PG&E isn’t the only California electric utility to propose direct ownership of charging station assets. A couple months ago, the California Public Utilities Commission made rule changes allowing utilities to directly own charging stations. Since then, San Diego Gas & Electric and Southern California Edison both have proposed plans, and now so has PG&E, to directly own charging station networks.
CP’s statement refers to the SCE plan as the preferred alternative.
To echo one of the points ChargePoint makes, the PG&E plan explicitly says “level 2 charging (25 miles of range per hour of charging)”. That’s an excruciatingly slow charging rate, made palatable only because it’s faster than the 3.3 kiloWatt charging rate that gave 12 miles of range per hour of charging.
I expect that by 2017 or so the electric car makers might be selling EV’s with higher power on-board AC charging units. If so, these cars are going to be hobbled by public infrastructure running at a measly 6 kiloWatt charging rate. In other words, in my opinion, the charging network operators need to bite the bullet and install higher powered charging stations, in preparation for future EV’s that can utilize higher powered charging. Instead, PG&E is planning to engrave the 6 kiloWatt charging rate in stone.
We already have 4 such vehicles on the market – BMW i3, Tesla Model S, Mercedes-Benz B-Class, and Toyota RAV4 EV (gen2) all support a higher charging rate on level 2 AC charging. There could well be more of them by 2017.
The 800 pound Gorilla effect
In 2012 at least one of the charging network operators, ECOTality, then the owner of the Blink Network, filed suit to block the deal between NRG and the CPUC. A large part of ECOTality’s complaint was the 800 pound gorilla effect.
Namely, NRG as a huge company, has a lot more resources in its back pocket than ECOTality, ChargePoint, and the other startups in this space. When a big company yawns, sometimes the little companies fail to survive the change.
PG&E is also a huge company. Will they cause problems for the fledgling electric vehicle charging network market?
For their part, PG&E’s representatives repeatedly said during the conference call they’re working hard to support the whole of the market rather than take over the market. However the truth is that they’re plunking down a large chunk of money (CP said “hundreds of millions of dollars”) to take a 25% market share.

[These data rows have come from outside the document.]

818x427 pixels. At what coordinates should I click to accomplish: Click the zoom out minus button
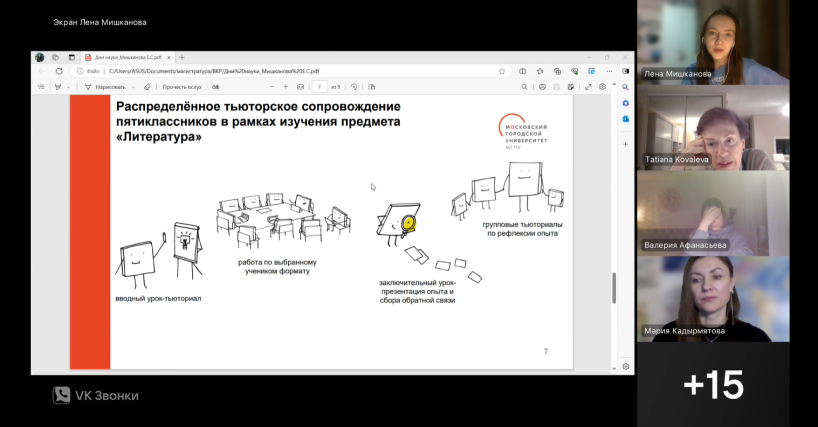pyautogui.click(x=270, y=87)
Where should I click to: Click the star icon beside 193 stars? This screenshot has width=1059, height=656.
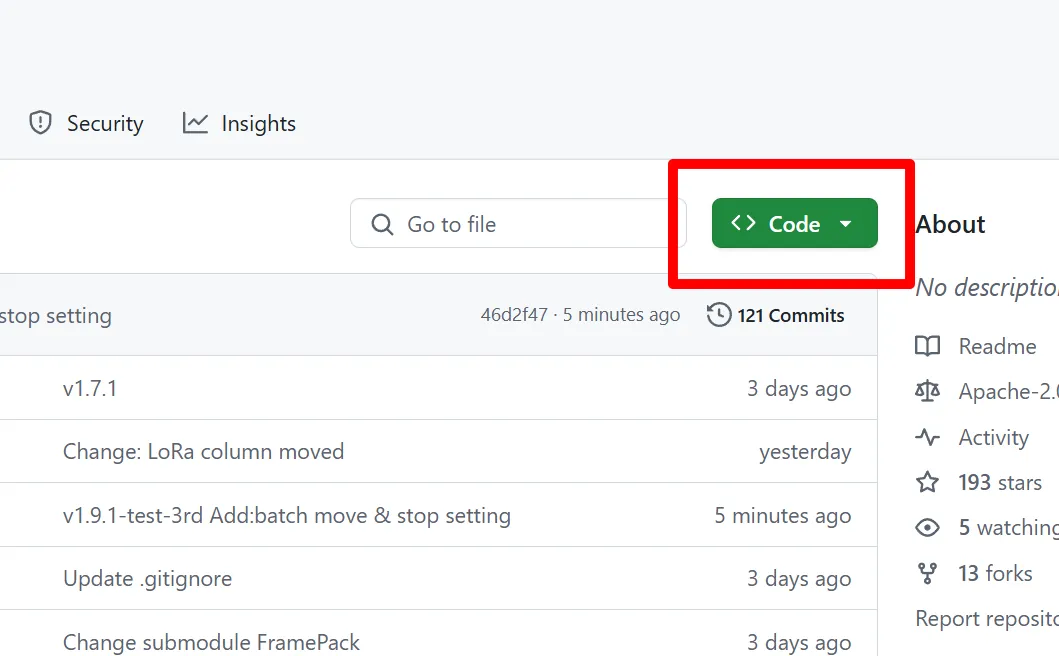coord(927,482)
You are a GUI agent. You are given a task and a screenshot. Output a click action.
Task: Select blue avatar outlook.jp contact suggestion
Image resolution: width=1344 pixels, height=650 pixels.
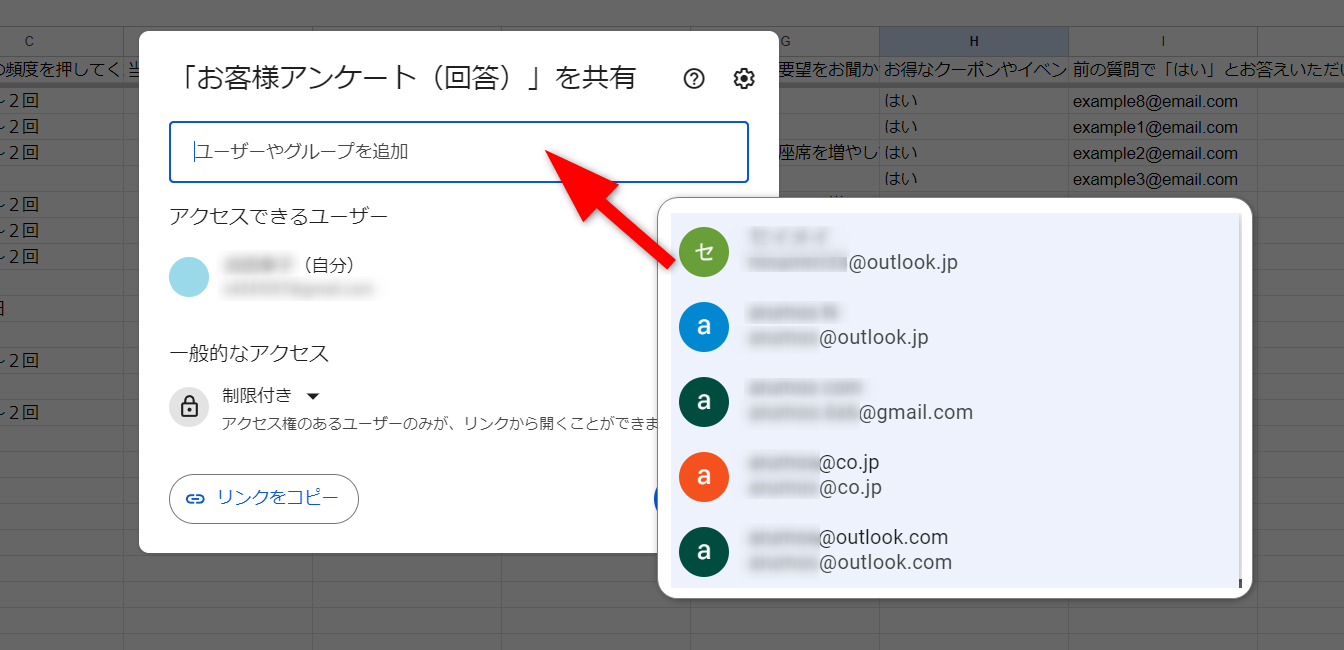[704, 326]
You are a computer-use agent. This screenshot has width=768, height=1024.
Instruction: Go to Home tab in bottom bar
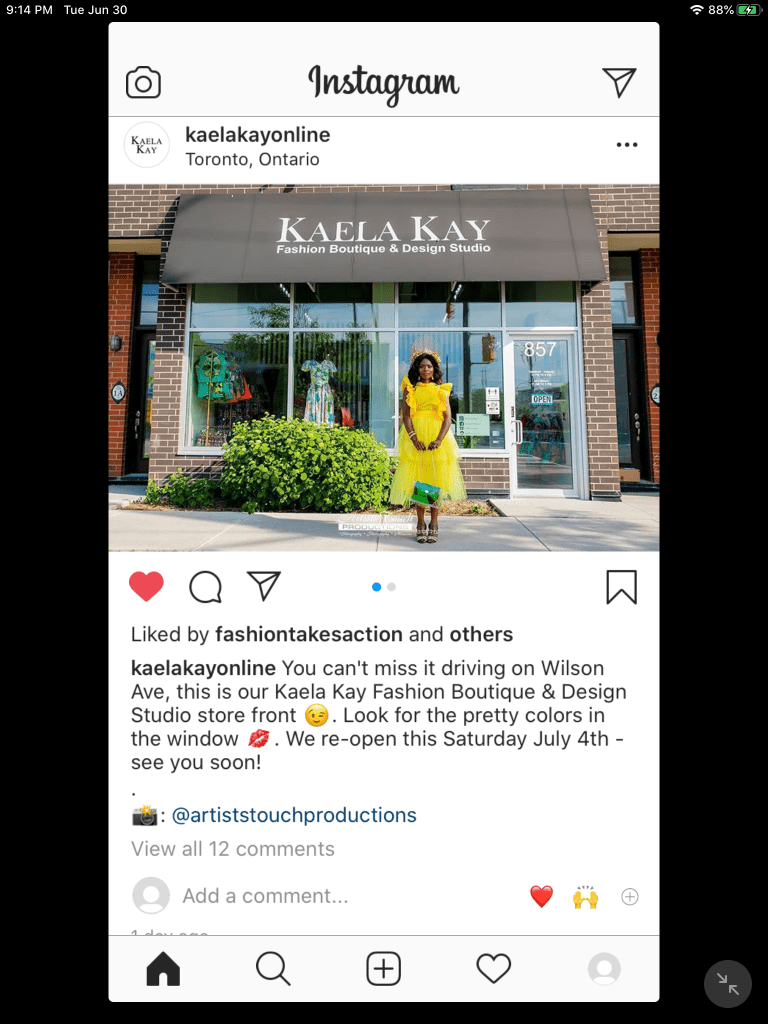point(163,968)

That they’re structuring the plan to work with 3rd party companies helps, but a 25% market share is significant.
Despite all the concerns cited above, this (and other announcements from other electric utilities) are a validation that the electric car market is becoming real. The big players are starting to horn in on the territory, in other words.
It’s the electric utilities that stand to gain the most from electric car adoption. Becoming a transportation fuel provider opens a whole new market niche for them.
Where do you think it will go? Do you think PG&E’s proposal is fair?